Hay
un método infalible para acertar con un bar o una terraza, como es el caso: que
las mesas estén ocupadas por personas de más de sesenta años. Eso suele
significar un trato amable y profesional de los camareros, buenas tapas y un
precio razonable. Y lo más importante: tranquilidad. Suelen ser bares de
barrio, cerca de tiendas y colegios, lugares para ver pasar la gente y la vida.
En una época como ésta, poco más se puede pedir. El temor al contagio y el
encierro voluntario nos privan de lo más básico: la relación con otras
personas, esas miradas de reconocimiento que nos explican la realidad. Algo tan
cotidiano se ha convertido en un privilegio, y el mero hecho de respirar al
aire libre parece un milagro. La gente camina, tú la observas y tienes
conciencia del mundo. Lo demás da más o menos igual, te basta con saborear ese instante.

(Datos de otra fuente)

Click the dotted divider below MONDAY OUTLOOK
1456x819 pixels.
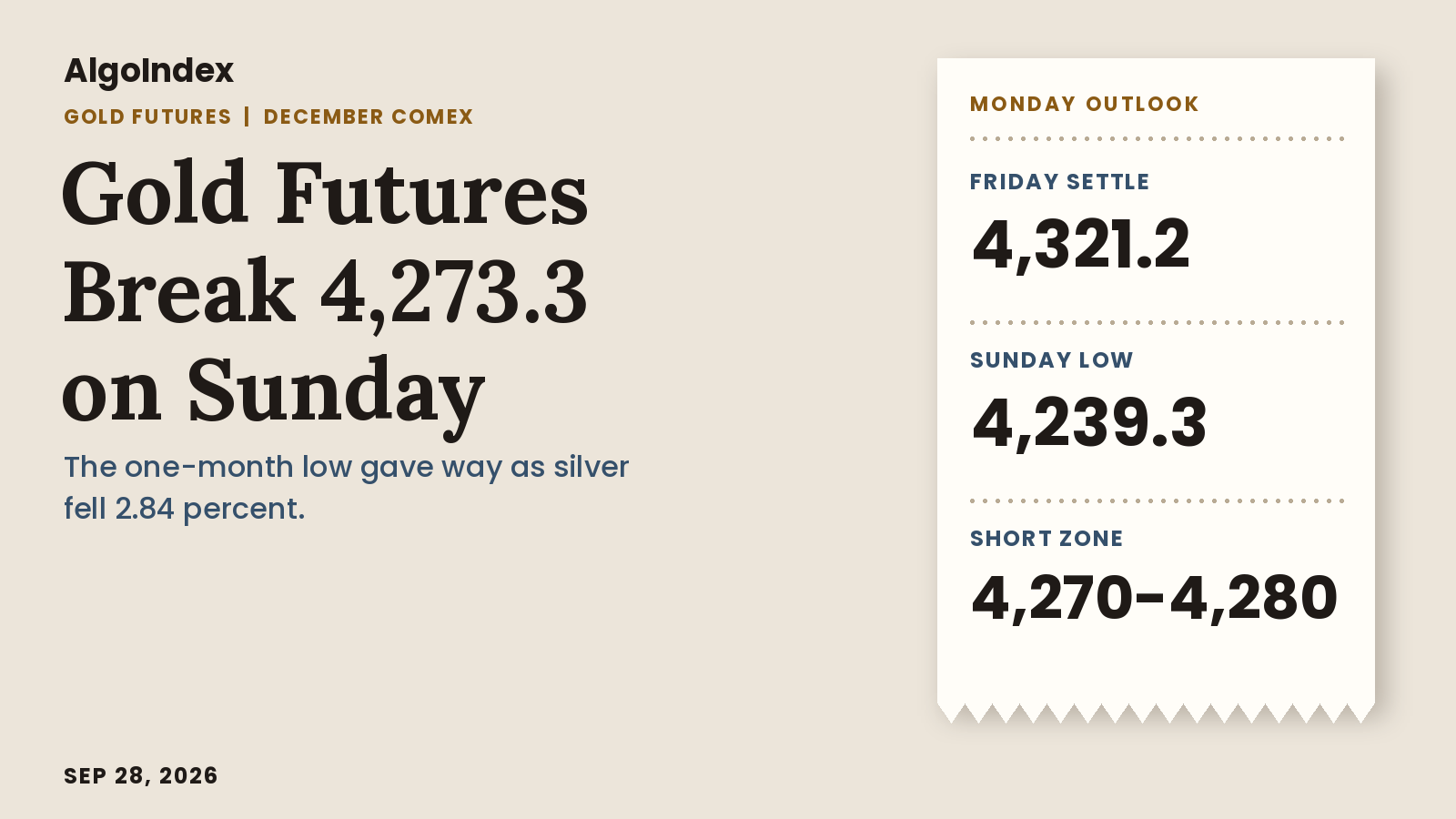1157,139
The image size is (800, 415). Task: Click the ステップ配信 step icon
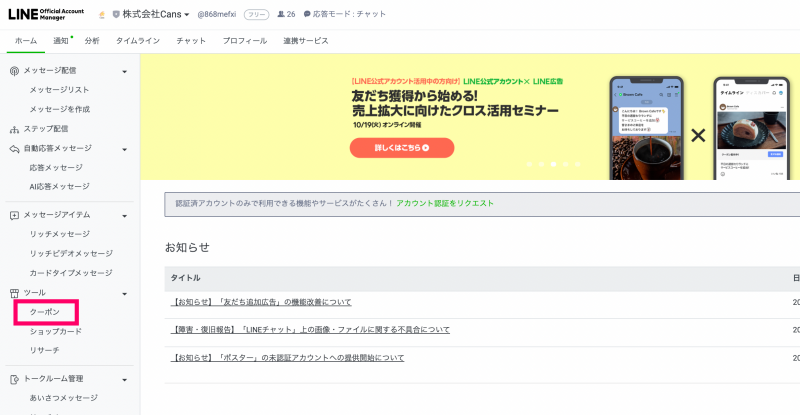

El caso es que la ciudad está más vacía, más silenciosa, y la gente con la que
te encuentras tiene menos cosas que hacer o nada que hacer, lo cual se convierte
en algo esencial, pues equivale a tener que darle sentido a todo lo que te sucede,
aunque no se trate de nada más que lo de costumbre. Cada día anuncian el cierre
de un bar al que los vecinos iban a encontrarse, y la ciudad se va volviendo
más inhóspita, menos familiar. La memoria es selectiva y caprichosa, y en el
renovado trayecto vamos dejando por el camino conversaciones, sabores,
anécdotas, momentos felices en los que no hay preocupaciones ni obsesiones,
sólo una cucharada de arroz, un sorbo de vino, el oído cocina que se transforma
en un chascarrillo, en una promesa de algo caliente. Ir a una buena taberna es
como ir al teatro o al cine, una especie de catarsis, como explicaba el
filósofo griego, porque nos centramos únicamente en la experiencia, que nos
evade de nosotros mismos, siendo más nosotros que nunca, más livianos y
atentos. En las bodegas Castañeda, por ejemplo, donde ya no te puedes apoyar en
la barra, pero te sientas en una mesa para tomar el vermú y la tapa de asadura,
los más intrépidos un trozo de tocino. Los pecados y las penitencias son
personales, y hay quien anda diez kilómetros todos los días para poder
justificar ese momento único. Un poco de pan, aceite y cecinas, que no hay
colesterol que valga. Es lo que aseguran el camarero y el agradecido parroquiano.
Y uno sale vacunado contra la rutina.